I often walked west toward the river.
The city lights obscured the stars,
but on clear nights,
I could see Venus on the horizon,
up over the dark water,
glowing steadily."
Apparently I'm making a habit out of starting books with a completely incorrect impression of what they're about. Jen read this book forever ago and told me then that I had to read it. That must have been in the midst of one of her Holocaust-related reading binges, because I thought this book was about the Holocaust. And yes, that error would have been easily corrected by reading anything about the book, but I make it a point to not read the summaries on the backs of books because I think they give away too much.
Anyway, this book is NOT about the Holocaust. That's particularly interesting because the book has been sitting on the shelf for nearly a year, and the reason I put off reading it is because I was never in the right mood for the heaviness of a WWII book. Turns out, it was better that I read it when I did. While I cannot relate to any of the details of this book, the story seemed to have this theme of moving on. I do not mean to minimize the suffering of Walls' life by drawing a parallel to my own, but this book did a lot to bolster my spirit. In just over two months, I'll move away from my home and family to attend law school. I had a hard enough time when I moved an hour away for my undergraduate education, and I've really worried about my ability to make a new life for myself. But reading how the Walls siblings each, at their own time, moved to New York with little more than the bus ticket that got them there and successfully created their futures, I couldn't help but grow slightly more confident about my ability to do the same.

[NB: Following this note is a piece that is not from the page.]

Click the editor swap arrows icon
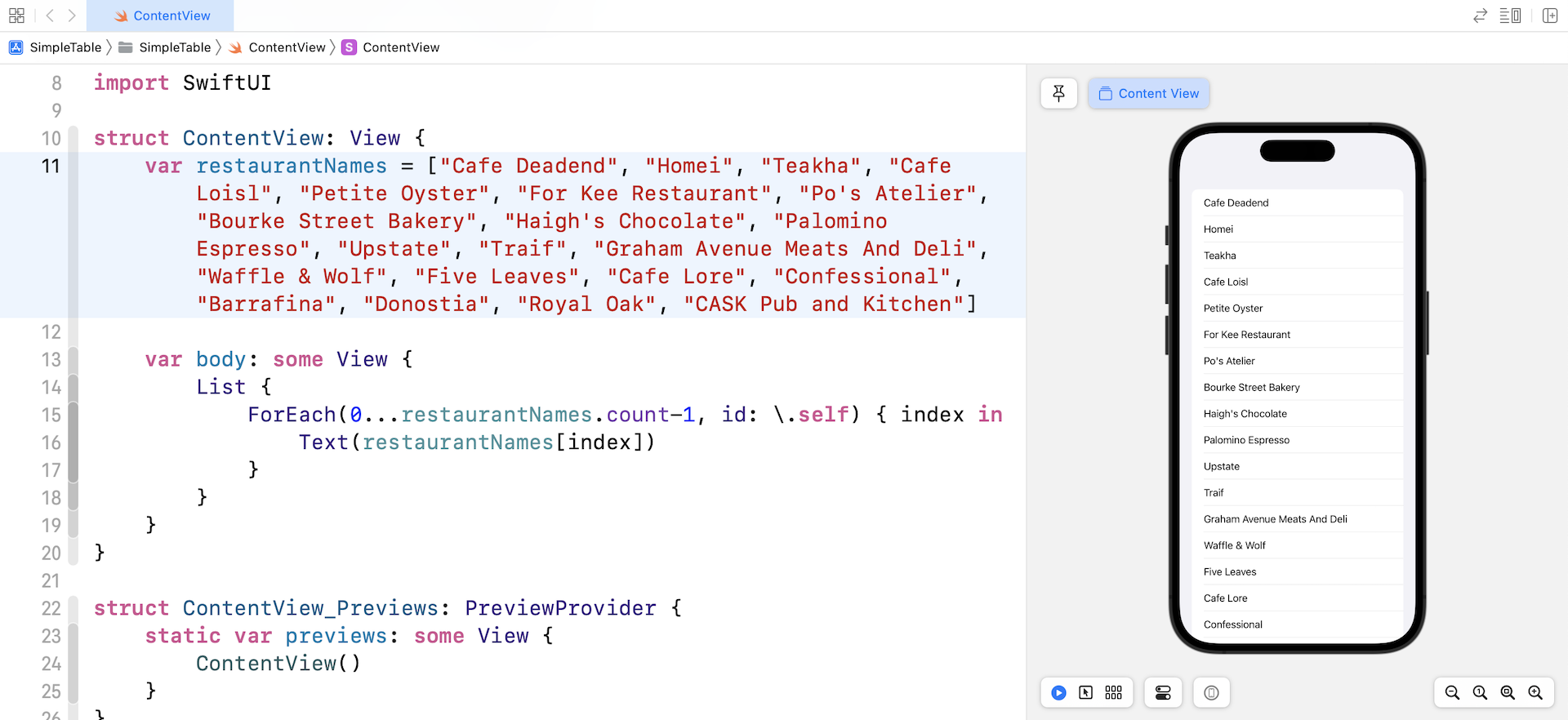Image resolution: width=1568 pixels, height=720 pixels. click(1480, 16)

However, there is much more to this book than the relatively happy ending that most of the children find. In short, the book is the author's story of her nomadic childhood with two parents who were selfish at their best and even, at times, entirely negligent. Her father's alcoholism combined with a sincere disdain for authority kept him frequently jobless, traveling throughout the deserts of the west and, eventually, back to his childhood home in West Virginia. Reading about all that the kids were up against--not only the horrible living conditions. the long spells with little or no food, or the inability to make friends and fit in but also the irresponsibility of the parents and apparent disregard for their children's welfare--it is remarkable that the children were able to so efficiently achieve their goals.
As I read this book, I was so angry with Jeannette's parents. And I'm ashamed to admit I was, at times, even angry with Jeannette when she would forgive her father after he exhibited particularly devastating behavior. But now that I think back, I realize that frustration was probably because of my ignorance regarding the true meaning of unconditional love. On a very basic level, I can understand Jeannette's relationship with her father, because I too have always believed in my dad, have always seen in him my hero. Growing up, I was happiest when he was telling us bedtime stories. My dad and I have many similar interests, and I seek his approval. But if I'm being honest, it's so easy to love my dad. That love has never been tested. I've never had to forgive my dad. He has always been stable, reliable, and a perfect example of hard work and morality. Considering all of this, I am truly amazed at Jeannette's love for her father.
I could keep going on about this book, because there's so much to digest. I recommend reading this to anyone. It is bound to change your life or at least how you view it.